### DATA RECORDS

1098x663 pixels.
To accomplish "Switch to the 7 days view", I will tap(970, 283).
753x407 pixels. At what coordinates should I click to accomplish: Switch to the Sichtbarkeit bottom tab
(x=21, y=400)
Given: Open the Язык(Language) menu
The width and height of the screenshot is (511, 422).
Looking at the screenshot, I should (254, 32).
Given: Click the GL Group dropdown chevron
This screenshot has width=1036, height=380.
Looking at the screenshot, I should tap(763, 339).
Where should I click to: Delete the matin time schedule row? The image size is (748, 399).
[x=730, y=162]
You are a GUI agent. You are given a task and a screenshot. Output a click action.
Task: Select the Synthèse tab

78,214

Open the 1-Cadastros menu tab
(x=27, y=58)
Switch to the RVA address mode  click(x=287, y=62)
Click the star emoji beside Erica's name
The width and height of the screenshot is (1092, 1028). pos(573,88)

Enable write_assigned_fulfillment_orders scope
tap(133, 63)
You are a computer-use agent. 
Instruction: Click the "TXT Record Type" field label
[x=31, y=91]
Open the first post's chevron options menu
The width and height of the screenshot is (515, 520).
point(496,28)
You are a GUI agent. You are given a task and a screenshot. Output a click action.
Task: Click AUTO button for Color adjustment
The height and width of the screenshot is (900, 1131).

######

WHAT THE TASK REQUIRES: Transcribe the material above line for line, with no changes.

EXPECTED ANSWER:
1098x663 pixels.
To accomplish "Switch to the 7 days view", I will tap(970, 283).
753x407 pixels. At what coordinates should I click to accomplish: Switch to the Sichtbarkeit bottom tab
(x=21, y=400)
Given: Open the Язык(Language) menu
The width and height of the screenshot is (511, 422).
Looking at the screenshot, I should (254, 32).
Given: Click the GL Group dropdown chevron
This screenshot has width=1036, height=380.
Looking at the screenshot, I should tap(763, 339).
Where should I click to: Delete the matin time schedule row? The image size is (748, 399).
[x=730, y=162]
You are a GUI agent. You are given a task and a screenshot. Output a click action.
Task: Select the Synthèse tab

78,214

Open the 1-Cadastros menu tab
(x=27, y=58)
Switch to the RVA address mode  click(x=287, y=62)
Click the star emoji beside Erica's name
The width and height of the screenshot is (1092, 1028). pos(573,88)

Enable write_assigned_fulfillment_orders scope
tap(133, 63)
You are a computer-use agent. 
Instruction: Click the "TXT Record Type" field label
[x=31, y=91]
Open the first post's chevron options menu
The width and height of the screenshot is (515, 520).
point(496,28)
You are a GUI agent. You are given a task and a screenshot. Output a click action.
Task: Click AUTO button for Color adjustment
The height and width of the screenshot is (900, 1131).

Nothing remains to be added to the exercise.